Beefy Boxes and Bandwidth Generously Provided by pair Networks
No such thing as a small change

Unicode UTF16 - Unknown encoding error

by Anonymous Monk
on Jun 25, 2007 at 10:41 UTC ( #623138=perlquestion: print w/replies, xml ) Need Help??
Anonymous Monk has asked for the wisdom of the Perl Monks concerning the following question:

Hi, I'm working with the files consist of unicode - UTF16 characters. I've used following code to access the file and got the the desired output:
open (FSIN, "$_")||die ("Unable to open SGML.3d file $_"); my $sfile = <FSIN>; $sfile = encode("ascii", decode("UTF16", $sfile));
Now, the actual problem begins here.
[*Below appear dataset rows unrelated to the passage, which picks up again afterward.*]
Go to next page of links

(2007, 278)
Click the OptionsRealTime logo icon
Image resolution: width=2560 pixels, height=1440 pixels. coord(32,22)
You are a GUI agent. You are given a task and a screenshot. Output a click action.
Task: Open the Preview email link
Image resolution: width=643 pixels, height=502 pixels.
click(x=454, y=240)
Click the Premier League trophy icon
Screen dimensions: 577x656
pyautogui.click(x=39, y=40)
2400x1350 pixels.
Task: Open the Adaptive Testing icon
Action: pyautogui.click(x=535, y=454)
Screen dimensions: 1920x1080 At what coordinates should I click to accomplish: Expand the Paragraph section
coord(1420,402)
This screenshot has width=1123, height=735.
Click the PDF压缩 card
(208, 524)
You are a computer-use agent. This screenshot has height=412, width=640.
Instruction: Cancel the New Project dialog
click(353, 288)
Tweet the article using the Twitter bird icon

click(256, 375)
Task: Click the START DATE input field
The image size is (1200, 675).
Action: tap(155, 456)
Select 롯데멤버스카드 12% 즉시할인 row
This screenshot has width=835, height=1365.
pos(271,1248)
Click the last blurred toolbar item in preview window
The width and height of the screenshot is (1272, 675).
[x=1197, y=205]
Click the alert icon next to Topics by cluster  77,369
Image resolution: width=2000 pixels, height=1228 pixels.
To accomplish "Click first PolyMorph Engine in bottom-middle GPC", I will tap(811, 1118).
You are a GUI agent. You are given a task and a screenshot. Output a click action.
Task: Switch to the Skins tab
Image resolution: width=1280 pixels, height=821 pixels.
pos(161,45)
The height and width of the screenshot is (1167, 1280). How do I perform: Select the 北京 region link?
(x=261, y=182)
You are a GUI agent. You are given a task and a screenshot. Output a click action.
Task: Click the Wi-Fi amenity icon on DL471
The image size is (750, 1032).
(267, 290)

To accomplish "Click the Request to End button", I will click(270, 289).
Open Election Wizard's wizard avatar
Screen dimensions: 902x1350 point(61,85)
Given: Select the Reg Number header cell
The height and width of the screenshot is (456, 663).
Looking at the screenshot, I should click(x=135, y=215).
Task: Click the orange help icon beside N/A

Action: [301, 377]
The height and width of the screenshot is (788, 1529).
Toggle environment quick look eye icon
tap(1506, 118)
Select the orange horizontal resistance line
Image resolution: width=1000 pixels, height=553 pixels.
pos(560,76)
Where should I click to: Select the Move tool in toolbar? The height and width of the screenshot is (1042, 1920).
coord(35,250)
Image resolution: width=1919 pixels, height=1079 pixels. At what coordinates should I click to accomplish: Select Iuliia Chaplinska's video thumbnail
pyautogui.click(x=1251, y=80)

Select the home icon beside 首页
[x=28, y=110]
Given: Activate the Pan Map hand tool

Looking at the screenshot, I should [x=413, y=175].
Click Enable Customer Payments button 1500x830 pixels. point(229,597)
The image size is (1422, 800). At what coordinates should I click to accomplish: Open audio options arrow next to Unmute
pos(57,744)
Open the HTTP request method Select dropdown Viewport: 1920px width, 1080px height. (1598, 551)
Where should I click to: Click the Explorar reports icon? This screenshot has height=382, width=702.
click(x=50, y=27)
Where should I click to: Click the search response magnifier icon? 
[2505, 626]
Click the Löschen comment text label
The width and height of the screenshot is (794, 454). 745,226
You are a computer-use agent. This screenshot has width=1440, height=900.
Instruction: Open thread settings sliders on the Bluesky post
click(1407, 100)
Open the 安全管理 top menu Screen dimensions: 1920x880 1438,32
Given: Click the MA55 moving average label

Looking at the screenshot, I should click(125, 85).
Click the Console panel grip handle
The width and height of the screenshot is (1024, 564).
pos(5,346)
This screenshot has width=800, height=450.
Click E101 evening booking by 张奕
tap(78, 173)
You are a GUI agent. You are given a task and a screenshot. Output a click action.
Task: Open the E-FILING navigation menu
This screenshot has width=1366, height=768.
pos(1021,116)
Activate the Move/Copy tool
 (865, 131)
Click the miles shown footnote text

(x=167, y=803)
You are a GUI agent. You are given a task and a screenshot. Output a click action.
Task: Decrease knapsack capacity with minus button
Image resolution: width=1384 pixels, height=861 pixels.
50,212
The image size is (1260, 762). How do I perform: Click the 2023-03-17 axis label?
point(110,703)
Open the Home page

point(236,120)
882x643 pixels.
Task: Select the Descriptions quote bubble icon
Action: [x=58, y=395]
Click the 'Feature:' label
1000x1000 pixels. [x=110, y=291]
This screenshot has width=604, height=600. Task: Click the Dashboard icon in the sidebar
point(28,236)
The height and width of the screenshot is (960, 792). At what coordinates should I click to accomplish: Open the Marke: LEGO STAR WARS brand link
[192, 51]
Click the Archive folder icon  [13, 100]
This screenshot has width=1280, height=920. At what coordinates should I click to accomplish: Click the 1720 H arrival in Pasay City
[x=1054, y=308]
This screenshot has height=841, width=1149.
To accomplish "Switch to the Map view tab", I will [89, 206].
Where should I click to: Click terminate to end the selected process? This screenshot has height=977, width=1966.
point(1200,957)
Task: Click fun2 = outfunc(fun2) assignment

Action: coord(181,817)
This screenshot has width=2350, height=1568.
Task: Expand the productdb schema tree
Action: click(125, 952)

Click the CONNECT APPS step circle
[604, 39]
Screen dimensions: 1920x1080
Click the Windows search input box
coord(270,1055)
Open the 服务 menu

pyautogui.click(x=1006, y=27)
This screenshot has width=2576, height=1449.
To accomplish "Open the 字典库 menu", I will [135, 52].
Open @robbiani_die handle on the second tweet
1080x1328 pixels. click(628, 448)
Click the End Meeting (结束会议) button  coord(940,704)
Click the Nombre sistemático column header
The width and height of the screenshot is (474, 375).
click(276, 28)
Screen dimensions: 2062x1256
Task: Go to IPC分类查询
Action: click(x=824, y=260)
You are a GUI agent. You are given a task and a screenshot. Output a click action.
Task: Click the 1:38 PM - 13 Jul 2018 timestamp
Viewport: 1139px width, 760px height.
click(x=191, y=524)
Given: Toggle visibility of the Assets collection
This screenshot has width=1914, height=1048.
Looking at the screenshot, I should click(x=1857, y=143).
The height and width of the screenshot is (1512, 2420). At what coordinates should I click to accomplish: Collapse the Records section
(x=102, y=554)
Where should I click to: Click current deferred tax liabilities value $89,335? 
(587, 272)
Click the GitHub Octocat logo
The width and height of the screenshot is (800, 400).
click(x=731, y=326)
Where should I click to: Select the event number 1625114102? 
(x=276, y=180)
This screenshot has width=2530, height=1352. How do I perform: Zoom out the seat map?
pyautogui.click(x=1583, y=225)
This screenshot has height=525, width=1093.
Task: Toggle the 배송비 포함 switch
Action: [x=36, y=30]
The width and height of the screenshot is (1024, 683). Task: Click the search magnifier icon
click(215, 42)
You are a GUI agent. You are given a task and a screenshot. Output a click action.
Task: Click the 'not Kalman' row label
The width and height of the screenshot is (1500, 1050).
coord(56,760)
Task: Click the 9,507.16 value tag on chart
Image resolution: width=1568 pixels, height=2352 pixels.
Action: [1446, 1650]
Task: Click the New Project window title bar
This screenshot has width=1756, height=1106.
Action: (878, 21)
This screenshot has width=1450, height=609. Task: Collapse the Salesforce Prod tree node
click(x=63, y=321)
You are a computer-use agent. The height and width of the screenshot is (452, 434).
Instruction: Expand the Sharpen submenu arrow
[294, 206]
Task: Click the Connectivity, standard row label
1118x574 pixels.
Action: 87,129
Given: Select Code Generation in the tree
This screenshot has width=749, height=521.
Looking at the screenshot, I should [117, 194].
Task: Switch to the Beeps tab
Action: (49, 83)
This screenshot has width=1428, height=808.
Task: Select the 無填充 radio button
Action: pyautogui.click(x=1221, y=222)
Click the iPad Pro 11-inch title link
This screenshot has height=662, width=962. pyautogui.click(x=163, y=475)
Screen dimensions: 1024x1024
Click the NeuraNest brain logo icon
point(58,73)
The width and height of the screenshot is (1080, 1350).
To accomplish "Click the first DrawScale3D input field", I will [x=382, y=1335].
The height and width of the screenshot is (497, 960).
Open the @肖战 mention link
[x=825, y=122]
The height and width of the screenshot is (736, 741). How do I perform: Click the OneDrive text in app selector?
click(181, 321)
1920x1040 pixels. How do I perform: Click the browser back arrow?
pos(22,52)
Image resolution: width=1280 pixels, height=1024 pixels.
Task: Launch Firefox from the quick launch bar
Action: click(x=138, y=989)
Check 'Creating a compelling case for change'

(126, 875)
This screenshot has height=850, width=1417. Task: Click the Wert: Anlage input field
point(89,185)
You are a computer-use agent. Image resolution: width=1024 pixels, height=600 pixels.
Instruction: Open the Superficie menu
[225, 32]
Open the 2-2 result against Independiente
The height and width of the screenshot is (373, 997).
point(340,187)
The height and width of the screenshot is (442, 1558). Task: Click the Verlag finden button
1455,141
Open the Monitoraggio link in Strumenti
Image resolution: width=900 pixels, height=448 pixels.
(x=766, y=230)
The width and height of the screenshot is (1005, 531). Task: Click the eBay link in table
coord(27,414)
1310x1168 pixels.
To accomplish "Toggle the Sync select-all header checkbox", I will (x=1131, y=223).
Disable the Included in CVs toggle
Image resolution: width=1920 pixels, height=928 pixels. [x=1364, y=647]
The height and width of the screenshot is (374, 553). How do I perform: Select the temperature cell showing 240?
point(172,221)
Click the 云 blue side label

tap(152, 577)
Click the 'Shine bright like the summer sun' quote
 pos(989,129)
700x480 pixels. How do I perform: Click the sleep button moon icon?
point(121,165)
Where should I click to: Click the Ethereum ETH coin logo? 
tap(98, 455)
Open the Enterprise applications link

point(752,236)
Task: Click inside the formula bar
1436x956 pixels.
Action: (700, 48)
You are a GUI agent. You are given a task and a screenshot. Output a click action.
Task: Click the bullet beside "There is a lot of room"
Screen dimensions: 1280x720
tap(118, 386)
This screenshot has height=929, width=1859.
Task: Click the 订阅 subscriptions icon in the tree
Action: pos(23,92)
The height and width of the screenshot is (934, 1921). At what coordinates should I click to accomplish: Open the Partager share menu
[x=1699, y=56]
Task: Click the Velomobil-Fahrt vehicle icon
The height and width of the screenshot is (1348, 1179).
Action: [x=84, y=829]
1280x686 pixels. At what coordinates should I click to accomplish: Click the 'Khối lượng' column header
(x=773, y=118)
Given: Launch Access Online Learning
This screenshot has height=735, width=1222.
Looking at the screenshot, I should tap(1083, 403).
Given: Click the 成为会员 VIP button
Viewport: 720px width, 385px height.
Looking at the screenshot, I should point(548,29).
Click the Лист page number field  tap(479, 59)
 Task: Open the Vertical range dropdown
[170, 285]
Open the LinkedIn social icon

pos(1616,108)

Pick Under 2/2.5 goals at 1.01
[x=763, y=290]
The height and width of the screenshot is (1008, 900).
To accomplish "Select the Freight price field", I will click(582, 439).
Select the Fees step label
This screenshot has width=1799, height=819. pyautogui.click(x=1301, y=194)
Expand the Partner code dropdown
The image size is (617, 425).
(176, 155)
After converting the pl script to exe, i've executed the exe for the same input file, but i'm getting an error like 'Unknown encoding 'UTF16' at'. Can anyone throw somelight on this? cheers--B

Replies are listed 'Best First'.
Re: Unicode UTF16 - Unknown encoding error
by shmem (Chancellor) on Jun 25, 2007 at 11:36 UTC
    'Unknown encoding 'UTF16' at'.

    You want "UTF-16" or "UTF-16LE". See Encode::Unicode. Also, Encode has from_to, so I'd probably write

    use Encode qw(from_to); open (FSIN, "$_")||die ("Unable to open SGML.3d file $_"); my $sfile = <FSIN>; from_to($sfile,'UTF-16LE','ascii'); # or latin1, iso-8859-1 ...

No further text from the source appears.